» **What you will do**
In the items below, put the lines from the one containing "This screenshot has height=771, width=1354." to the one containing "(264, 162).", both included, into a JSON list of strings with one string per line and blank lines omitted. Leave the pictures out of the answer.

» **Data for processing**

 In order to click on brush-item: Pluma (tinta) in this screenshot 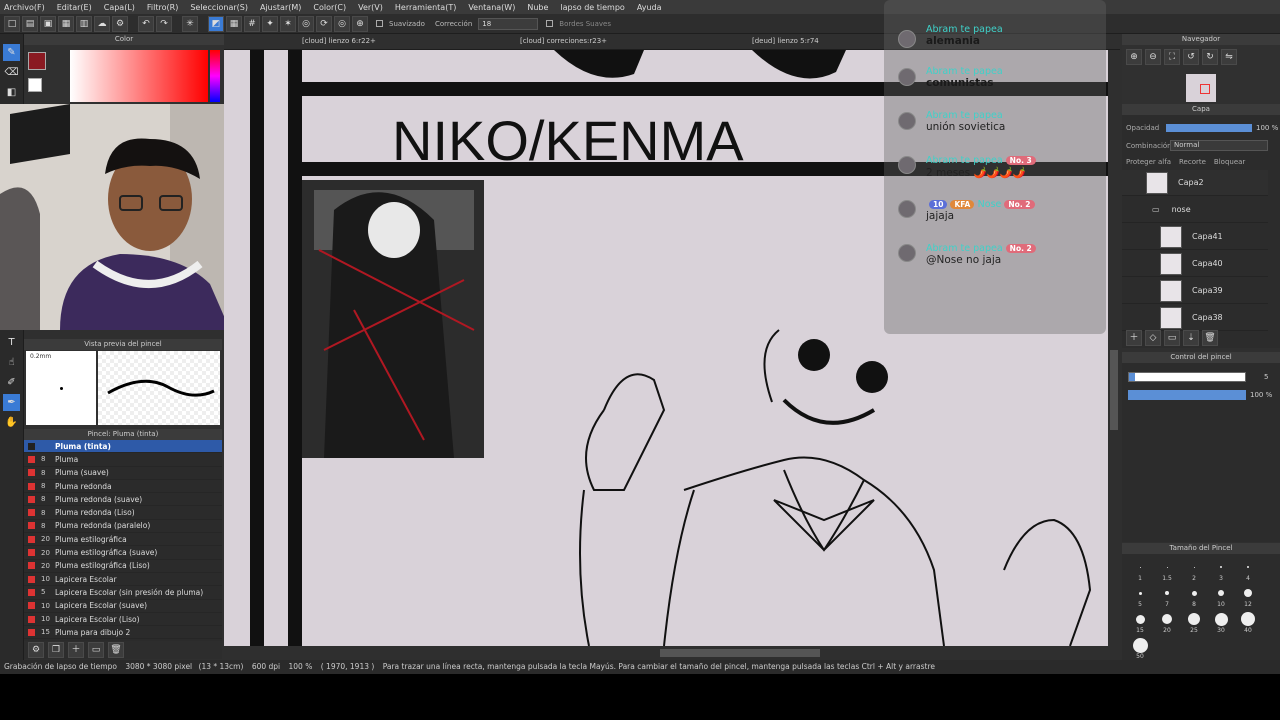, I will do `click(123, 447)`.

---

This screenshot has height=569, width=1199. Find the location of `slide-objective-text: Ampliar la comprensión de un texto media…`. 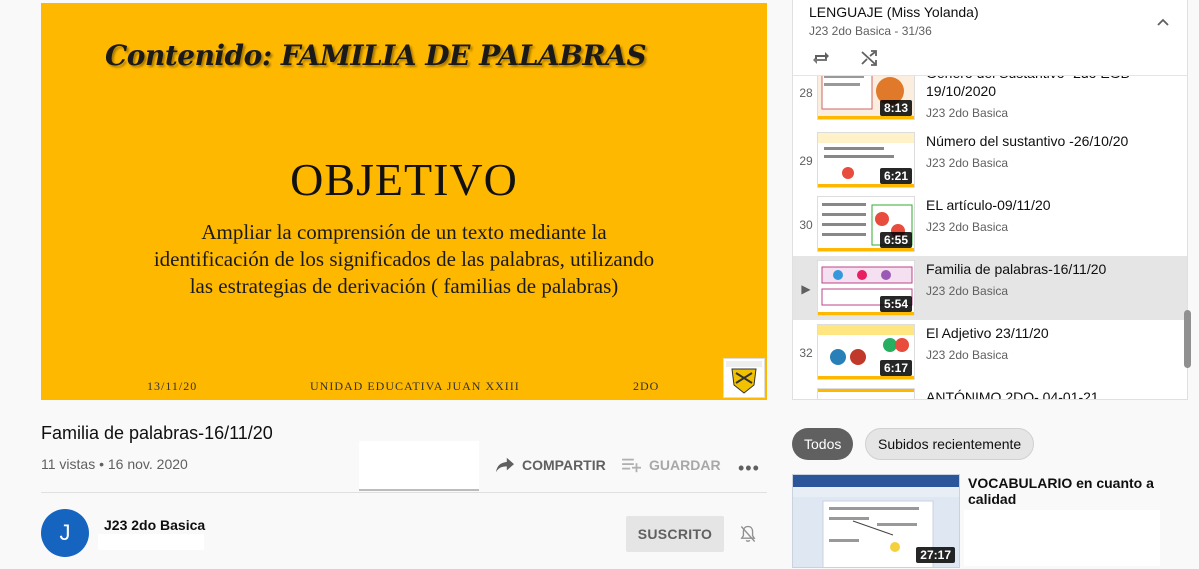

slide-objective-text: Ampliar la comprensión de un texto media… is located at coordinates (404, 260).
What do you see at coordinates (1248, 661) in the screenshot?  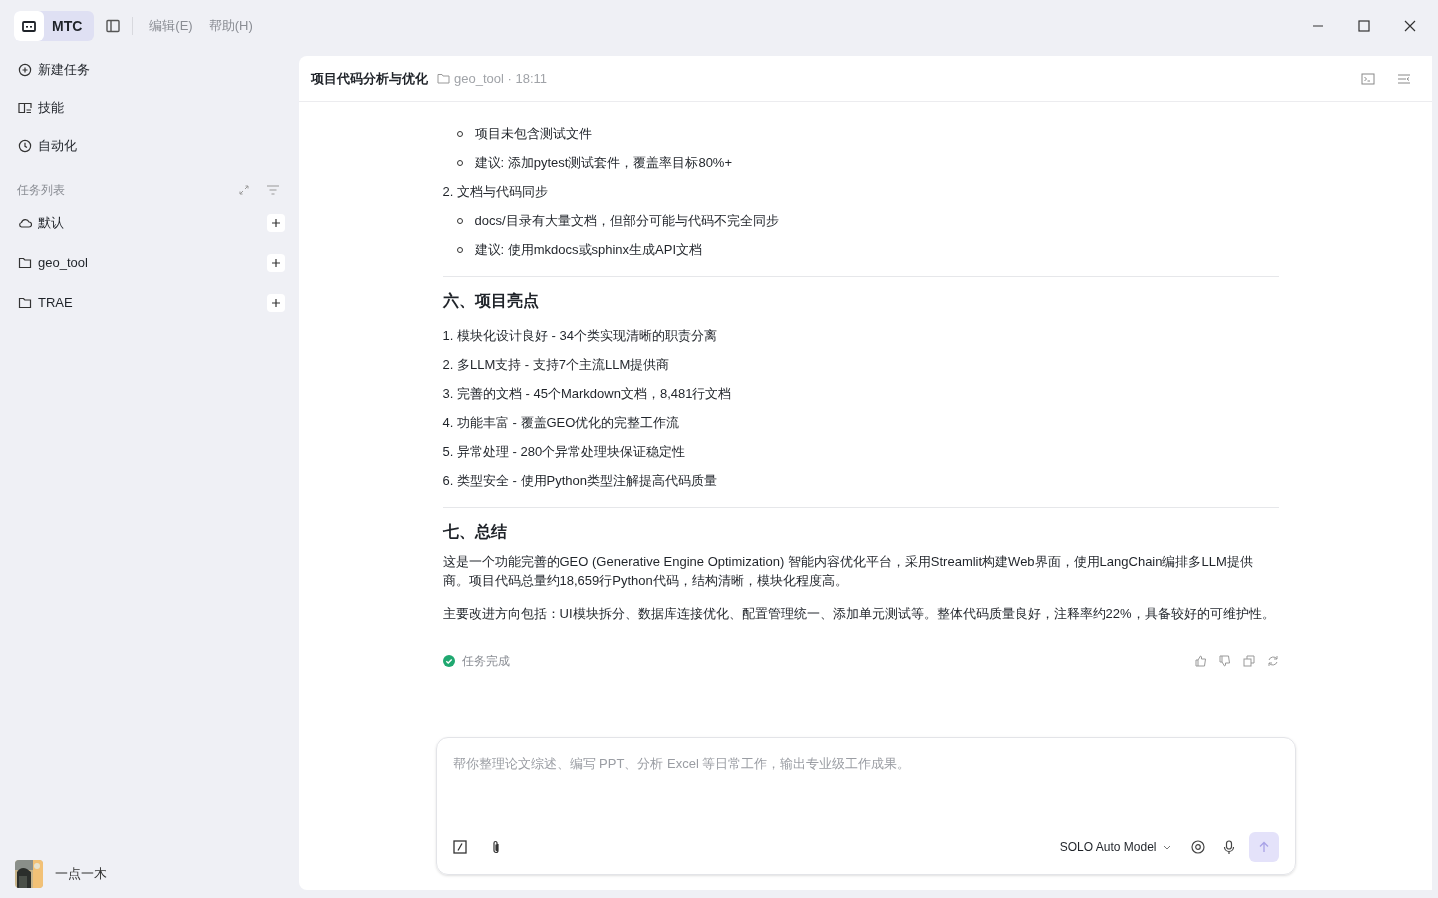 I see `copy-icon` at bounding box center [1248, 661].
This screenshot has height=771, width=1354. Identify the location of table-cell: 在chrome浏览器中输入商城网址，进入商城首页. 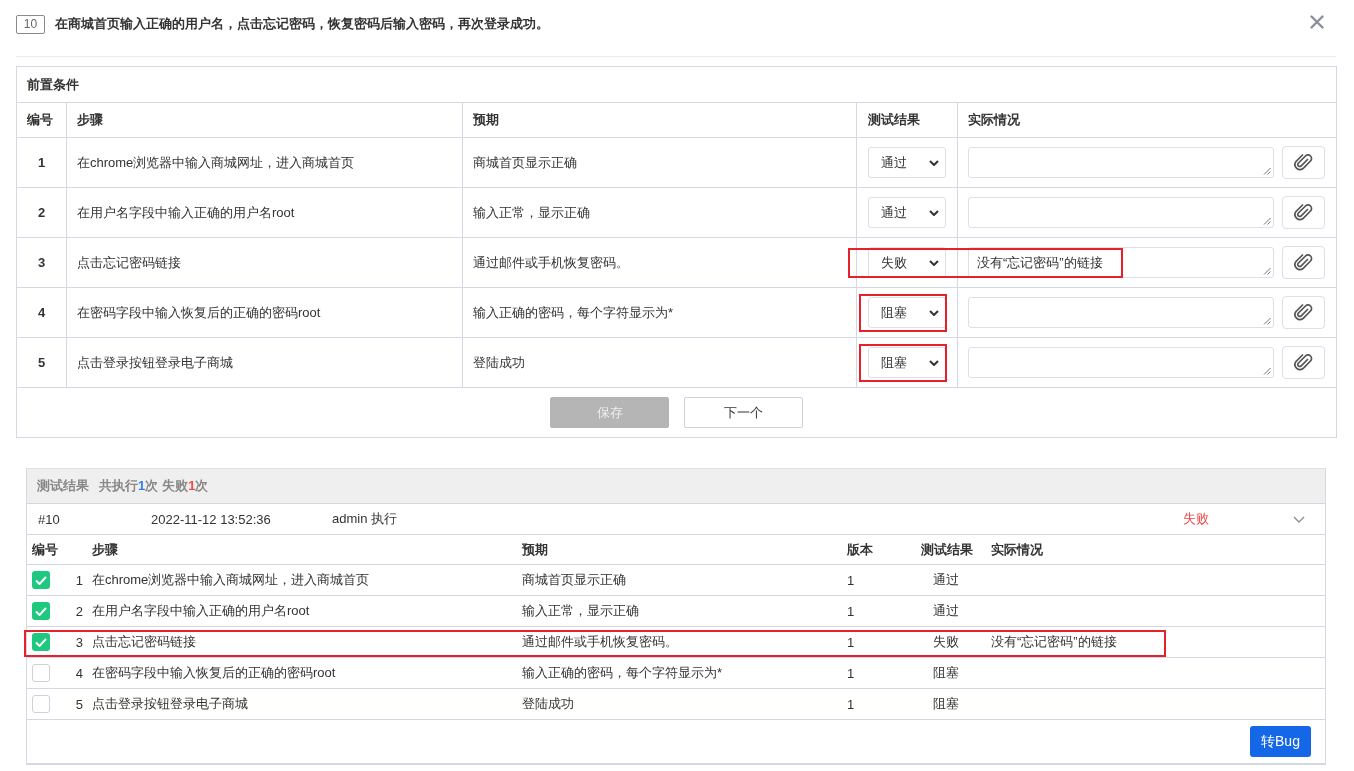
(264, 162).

==

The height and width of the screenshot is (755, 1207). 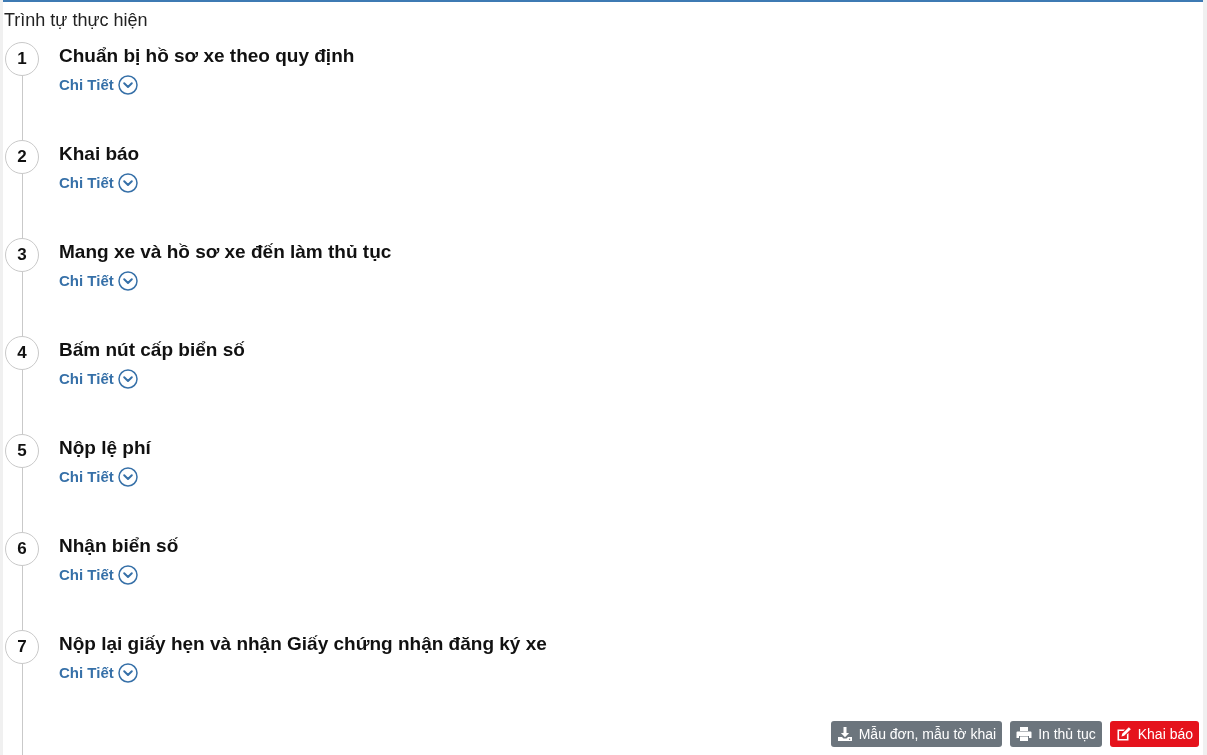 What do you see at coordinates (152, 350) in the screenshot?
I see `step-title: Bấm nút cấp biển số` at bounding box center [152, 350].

» **Reply**
[
  "This screenshot has height=771, width=1354. Identify the location of table-cell: 在chrome浏览器中输入商城网址，进入商城首页. ",
  "(264, 162)."
]